Hers was among the Latino-focused community organizations that called out state officials for creating eligibility guidelines in early 2021 that made it difficult for Latino people to get the early vaccines. It worked, she said. Officials at the Oregon Health Authority changed their strategies.

“I think they really owned up to the fact that there really was a lot more that could be done,” Leonard said. “They really made it more of a discussion amongst all of us on an equal playing field rather than them coming to us and kind of telling us, ‘This is our plan.’”

For example, community groups explained that holding walk-in vaccination clinics at places already providing trusted health services, rather than ones where patients had to schedule an appointment at mass vaccination sites, like at the Portland Convention Center, would likely be more successful. Changing where and how people in Latino communities could access the shots encouraged many more to get them, Leonard said.

“We were able to fund over 170 community based organizations — that can be culturally specific or faith-based institutions — and they were really able to address people from a holistic perspective,” Banks said. “So vaccine access, but also support with isolation and quarantine, or other foods or whatnot, particularly when folks were sick.”

Without the energy provided by organizations like the Latino Network, the Virginia Garcia Memorial Health Network, Centro Cultural, and dozens of similar nonprofits and churches across the state, Banks and Leonard said the gap in vaccination rates wouldn’t have closed.

“Ultimately, the reason why we reached this goal of 80% of the Latinx community vaccinated is because the Latinx community stepped up and overcame so many barriers to getting vaccinated,” Leonard said. “And that’s really why we’re where we are. We can’t do it without the community moving alongside with us.”

Despite the significant improvements in vaccine series completion among the state’s Hispanic and Latino population, large gaps remain in some counties. The gap between the white vaccination rate and the Hispanic vaccination rate remains larger than 20 percentage points in Coos, Sherman, Gilliam, Wheeler and Curry counties. Banks, with the Oregon Health Authority, said she was not yet sure why those gaps still exist, but is glad the data they’ve collected is granular enough to show them where there is still work to do.

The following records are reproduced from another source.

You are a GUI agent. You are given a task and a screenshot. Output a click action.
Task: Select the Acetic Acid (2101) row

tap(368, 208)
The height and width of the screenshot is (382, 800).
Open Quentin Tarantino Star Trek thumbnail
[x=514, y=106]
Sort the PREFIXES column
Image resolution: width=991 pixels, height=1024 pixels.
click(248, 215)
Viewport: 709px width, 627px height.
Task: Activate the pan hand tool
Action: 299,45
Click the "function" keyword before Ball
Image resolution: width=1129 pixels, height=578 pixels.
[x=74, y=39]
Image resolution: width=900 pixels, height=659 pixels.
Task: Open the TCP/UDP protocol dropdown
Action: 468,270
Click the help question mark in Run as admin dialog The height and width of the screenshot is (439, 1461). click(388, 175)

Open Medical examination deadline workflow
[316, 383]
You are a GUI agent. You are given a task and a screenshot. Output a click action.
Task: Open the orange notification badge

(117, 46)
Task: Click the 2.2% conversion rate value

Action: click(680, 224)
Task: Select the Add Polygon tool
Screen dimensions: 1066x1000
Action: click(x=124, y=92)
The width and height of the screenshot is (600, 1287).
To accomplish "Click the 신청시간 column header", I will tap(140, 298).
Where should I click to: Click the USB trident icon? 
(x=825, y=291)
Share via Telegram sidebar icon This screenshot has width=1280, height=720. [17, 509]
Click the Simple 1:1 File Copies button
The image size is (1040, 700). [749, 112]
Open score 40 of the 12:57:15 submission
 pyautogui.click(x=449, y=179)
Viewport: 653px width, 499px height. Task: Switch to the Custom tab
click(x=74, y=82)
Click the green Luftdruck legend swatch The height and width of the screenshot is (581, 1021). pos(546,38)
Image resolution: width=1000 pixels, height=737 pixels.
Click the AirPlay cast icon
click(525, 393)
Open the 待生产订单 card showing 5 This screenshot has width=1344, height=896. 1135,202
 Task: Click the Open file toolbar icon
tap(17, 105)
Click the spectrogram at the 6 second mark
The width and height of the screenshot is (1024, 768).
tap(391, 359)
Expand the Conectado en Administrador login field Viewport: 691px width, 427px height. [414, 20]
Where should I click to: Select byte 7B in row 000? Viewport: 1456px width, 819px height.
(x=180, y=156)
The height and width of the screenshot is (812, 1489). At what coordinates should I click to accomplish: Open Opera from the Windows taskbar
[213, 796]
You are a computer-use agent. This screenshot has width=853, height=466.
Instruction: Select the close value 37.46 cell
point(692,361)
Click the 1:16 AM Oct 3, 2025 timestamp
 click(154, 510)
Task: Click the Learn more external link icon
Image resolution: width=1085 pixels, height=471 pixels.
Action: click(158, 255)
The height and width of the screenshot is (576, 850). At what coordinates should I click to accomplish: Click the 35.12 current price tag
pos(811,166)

Leonard, with the Latino Action Network, said their next public health task will be bringing up COVID-19 and standard childhood vaccination rates among Hispanic and Latino children.

“We learned a ton about what it takes to eliminate health inequities,” Banks said. “And that means elevating the voice of community and community-based organizations, working in partnership with local public health towards specific equity goals, and implementing culturally specific strategies.”